By specifying the BoundedCapacity
for the block inside the chain you creating a situation where some of your messages are rejected by target blocks, as the buffer for ActionBlock
is full, and message is being rejected.
With creating the observable from your buffer block you do provide a race condition: there are two consumers of your data getting messages simultaneously. Blocks in TPL Dataflow
are propagating data to the first available consumer, which leads you to indeterministic state of an application.
Now, back to your problem. You can introduce a BroadcastBlock
as it provides a copy of data to all the consumers, not the only first one, but in that case you have to remove the buffer size limitation, broadcast block is like a TV channel, you cannot get previous show, you only have a current one.

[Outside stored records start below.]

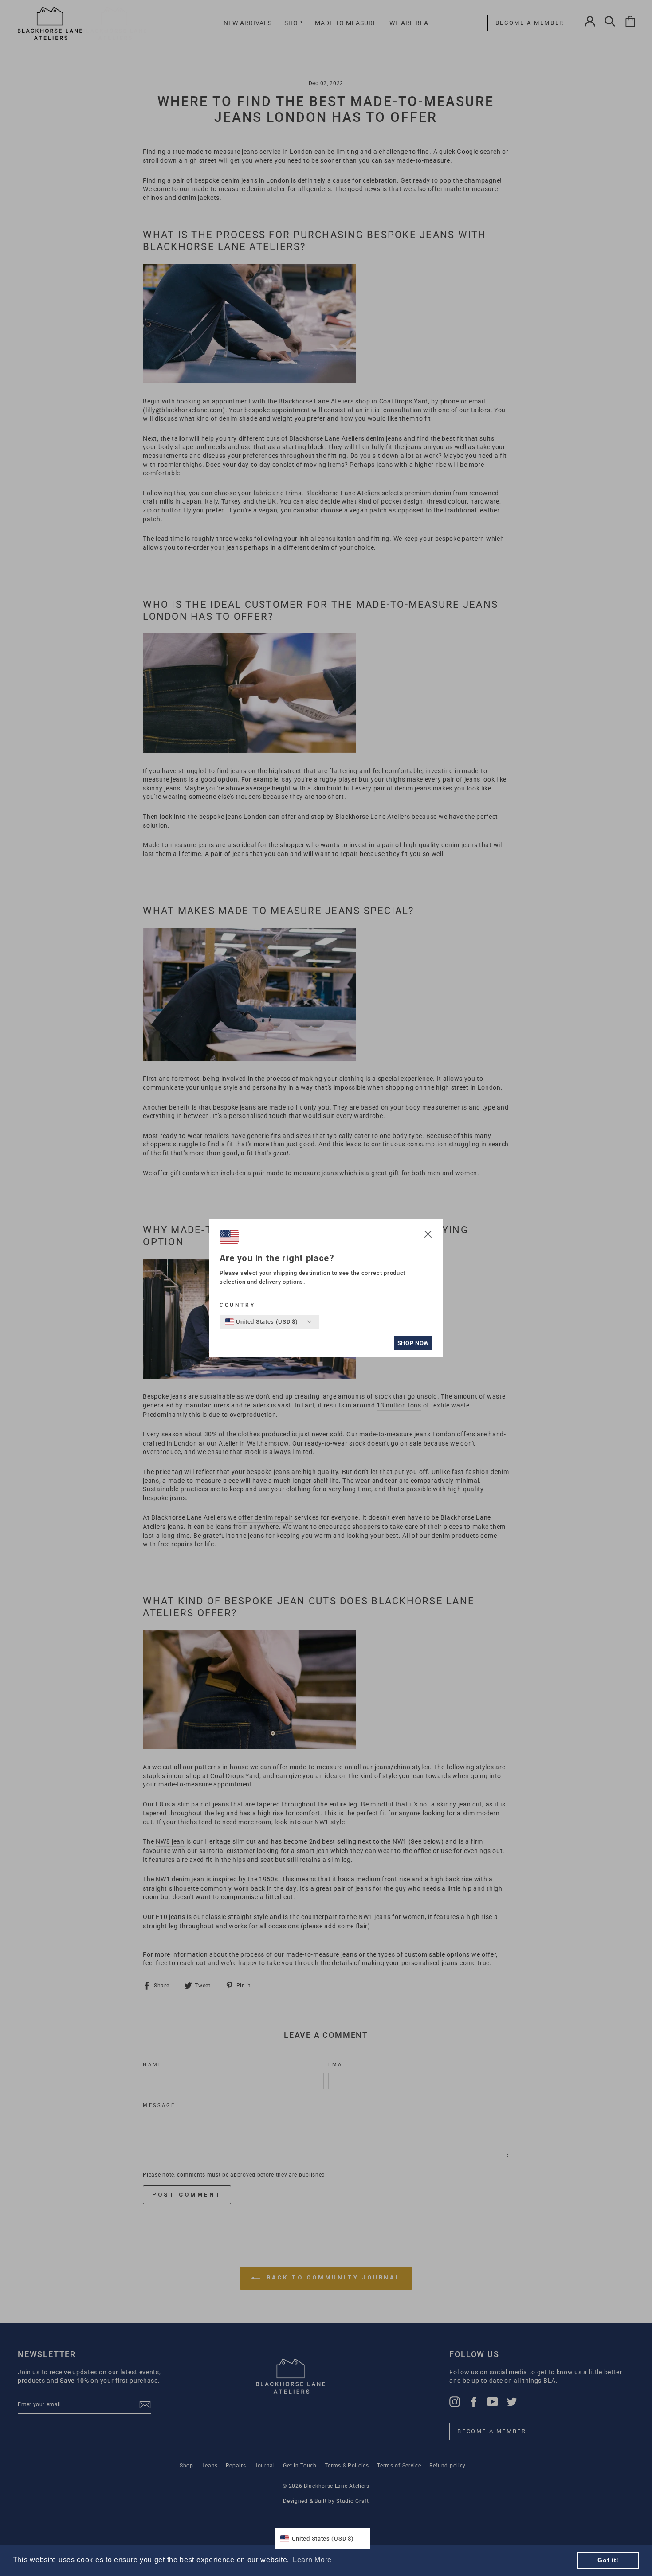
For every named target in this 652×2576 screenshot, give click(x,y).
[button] (428, 1235)
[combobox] (261, 1321)
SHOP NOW (413, 1343)
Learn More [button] (312, 2560)
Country (237, 1305)
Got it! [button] (608, 2560)
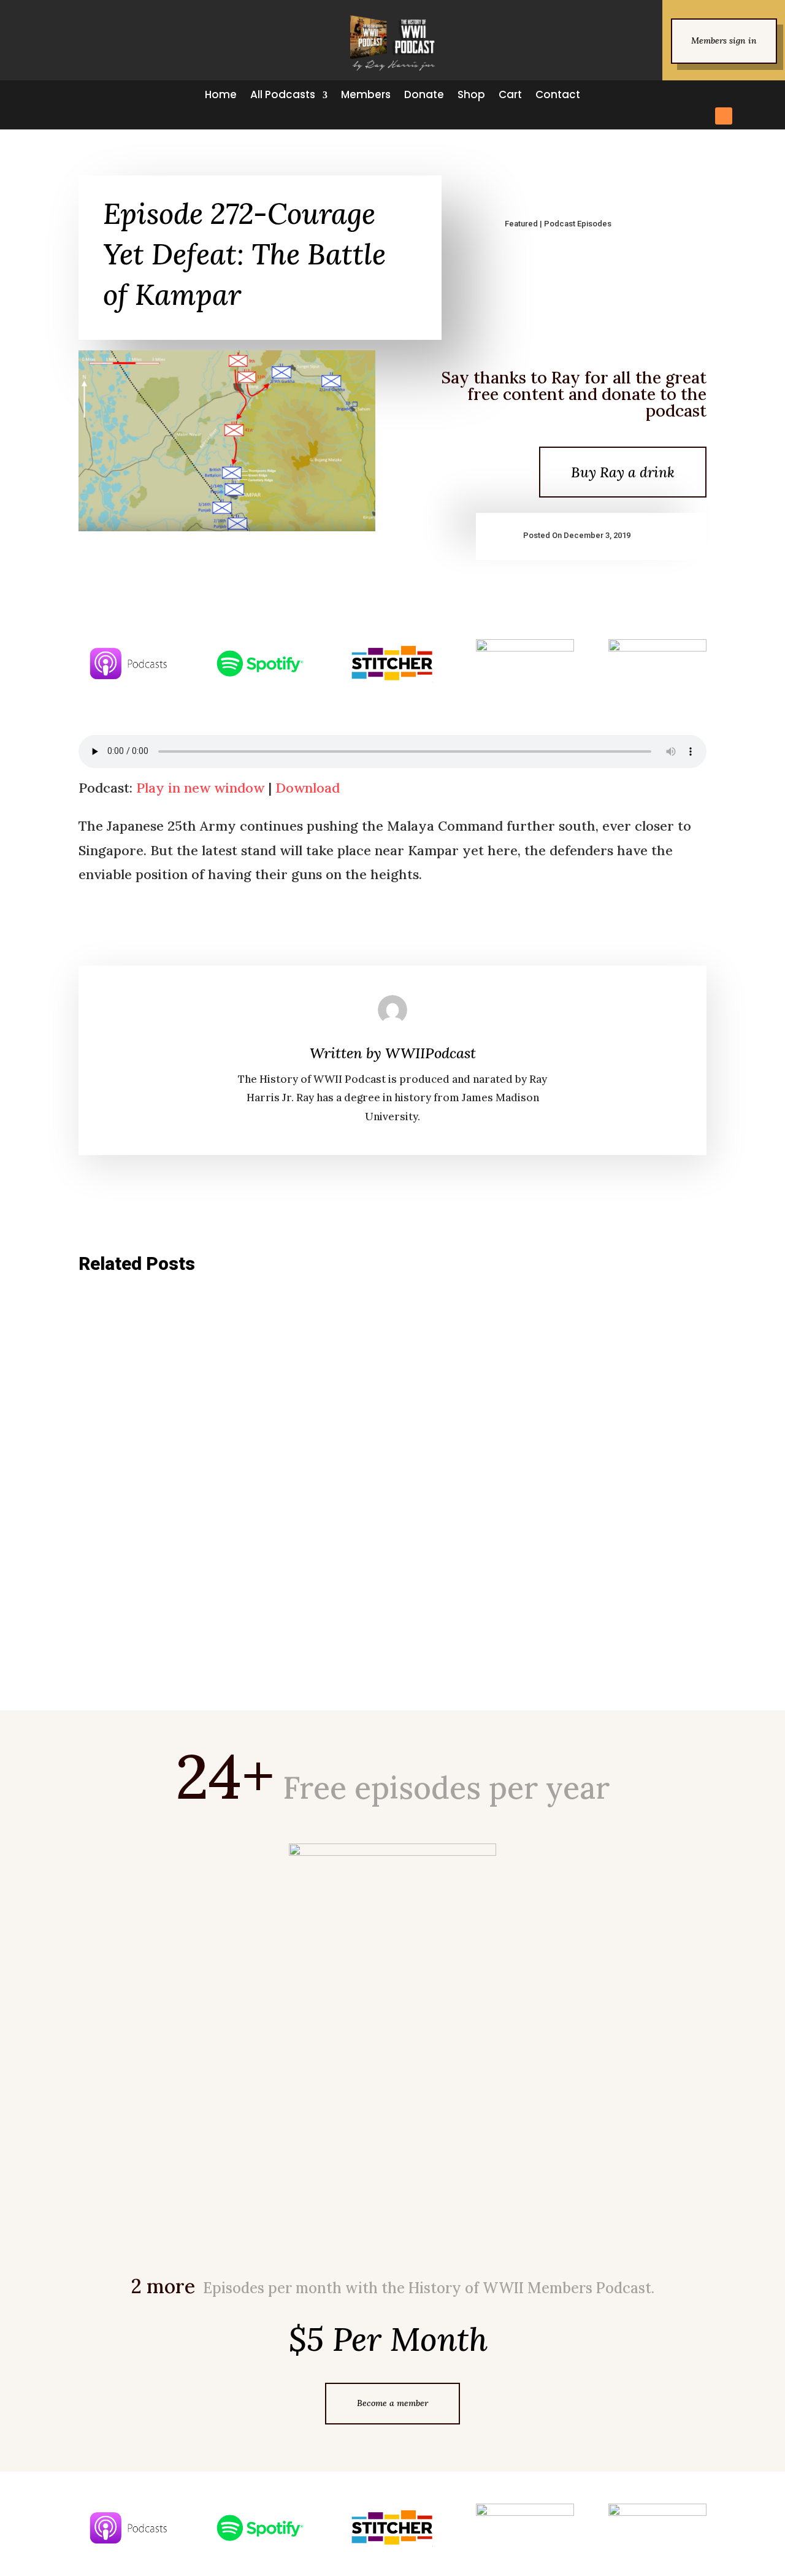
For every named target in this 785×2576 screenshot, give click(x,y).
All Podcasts (282, 95)
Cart (510, 95)
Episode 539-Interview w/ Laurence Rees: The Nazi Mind (222, 1332)
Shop (471, 95)
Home (221, 95)
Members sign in (724, 40)
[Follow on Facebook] (677, 93)
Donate (424, 95)
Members (366, 95)
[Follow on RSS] (723, 116)
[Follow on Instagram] (721, 93)
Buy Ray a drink (623, 472)
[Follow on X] (699, 93)
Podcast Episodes (577, 223)
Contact (557, 95)
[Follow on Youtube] (765, 93)
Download (307, 787)
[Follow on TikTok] (743, 93)
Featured (521, 223)
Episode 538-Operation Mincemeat (172, 1451)
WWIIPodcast (430, 1053)
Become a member (392, 2403)
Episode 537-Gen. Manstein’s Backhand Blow (194, 1585)
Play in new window (200, 787)
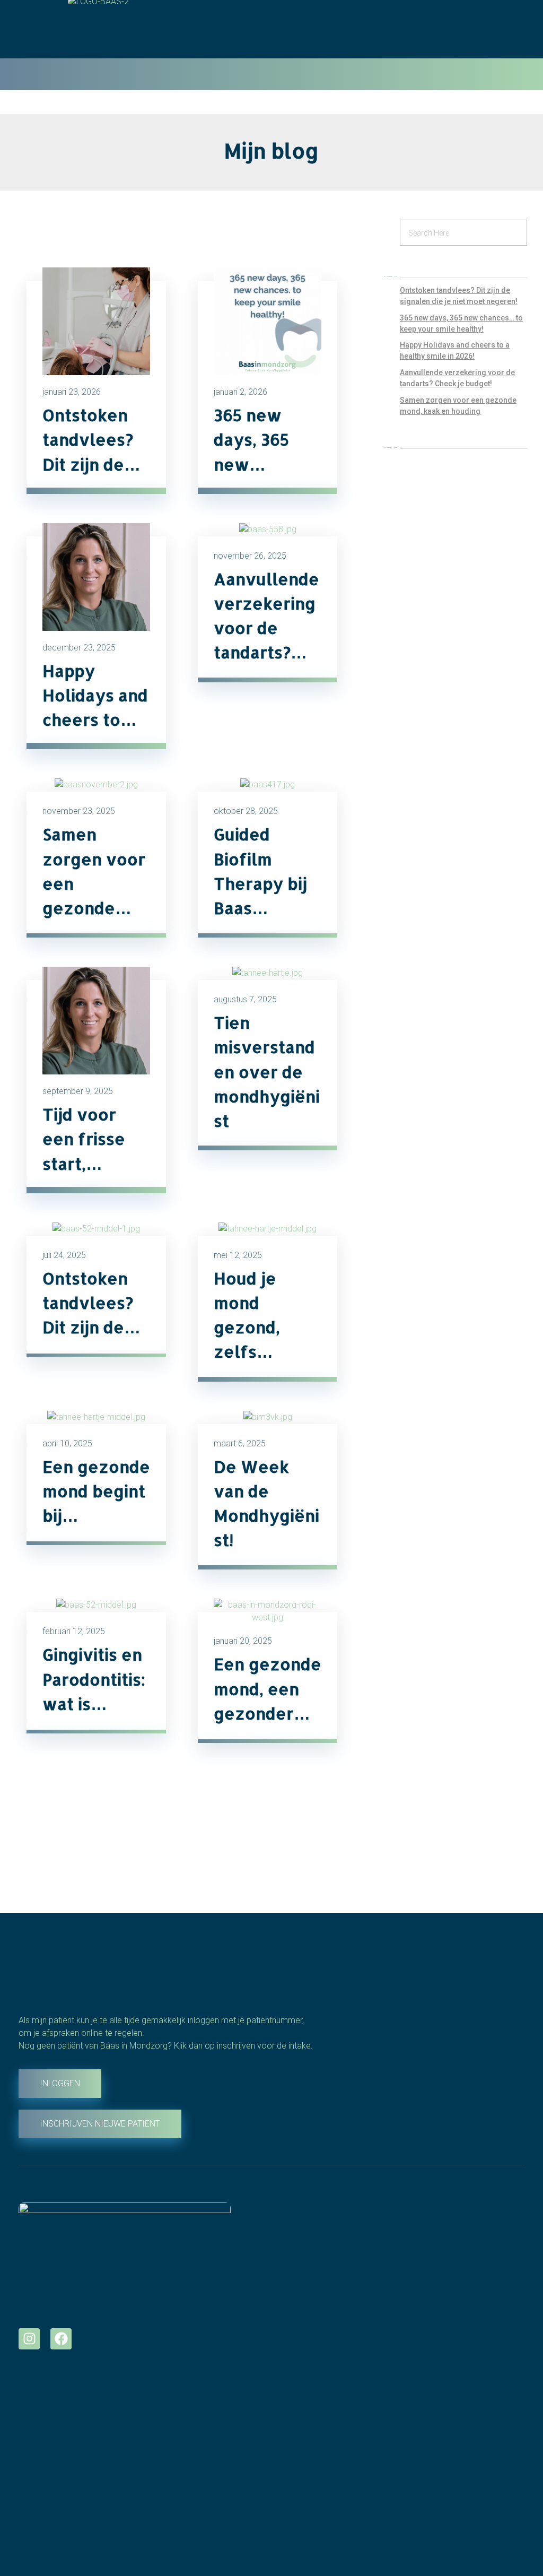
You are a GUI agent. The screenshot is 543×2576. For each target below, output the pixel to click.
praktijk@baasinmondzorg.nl (330, 2495)
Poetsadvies (45, 2430)
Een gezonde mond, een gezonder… (267, 1688)
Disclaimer (294, 2325)
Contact (288, 2344)
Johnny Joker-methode (321, 2306)
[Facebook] (61, 2338)
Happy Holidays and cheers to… (95, 695)
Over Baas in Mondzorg (319, 2268)
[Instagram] (29, 2338)
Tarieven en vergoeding (320, 2287)
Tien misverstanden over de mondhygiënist (267, 1071)
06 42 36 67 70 (302, 2476)
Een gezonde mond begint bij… (96, 1491)
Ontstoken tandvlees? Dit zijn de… (91, 439)
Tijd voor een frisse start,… (83, 1139)
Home (284, 2249)
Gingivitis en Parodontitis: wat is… (93, 1679)
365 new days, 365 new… (251, 439)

Side notes: you do not check the return value of Post
method, you may consider the await SendAsync
usage, and for better throttling effect set the BoundedCapacity
for the starting point block, not for the middle one.
The issue with your code is that you're wiring up two consumers of block1
. Dataflow is then just giving a value to which ever consumer is there first.
So you need to broadcast the values from block1
into two other blocks to then be able to consume those independently.
Just a side note, don't do .Publish().RefCount()
as it doesn't do what you think. It will effectively make a one run only observable that during that one run will allow multiple observers to connect and see the same values. It has nothing to do with the source of the data nor how the Dataflow blocks interact.
Try this code:
// Set up mesh
var block1 = new TransformBlock<int, int>(i => i + 20);
var block_boadcast = new BroadcastBlock<int>(i => i, new DataflowBlockOptions());
var block_buffer = new System.Threading.Tasks.Dataflow.BufferBlock<int>();
var block2 = new ActionBlock<int>(i => Debug.Print("block2:" + i.ToString()));
var obs = block_buffer.AsObservable();
var l1 = block1.LinkTo(block_boadcast);
var l2 = block_boadcast.LinkTo(block2);
var l3 = block_boadcast.LinkTo(block_buffer);
// Progress
obs.Subscribe(i => Debug.Print("progress:" + i.ToString()));
// Start
var vals = Enumerable.Range(1, 5);
foreach (var v in vals)
{
block1.Post(v);
}
block1.Complete();
That gives me:
block2:21 block2:22 block2:23 block2:24 block2:25 progress:21 progress:22 progress:23 progress:24 progress:25
Which is what I think you wanted.
Now, just as a further aside, using Rx for this might be a better option all around. It's much more powerful and declarative than any TPL or Dataflow option.
Your code boils down to this:
Observable
.Range(1, 5)
.Select(i => i + 20)
.Do(i => Debug.Print("progress:" + i.ToString()));
.Subscribe(i => Debug.Print("block2:" + i.ToString()));
That pretty much gives you same result.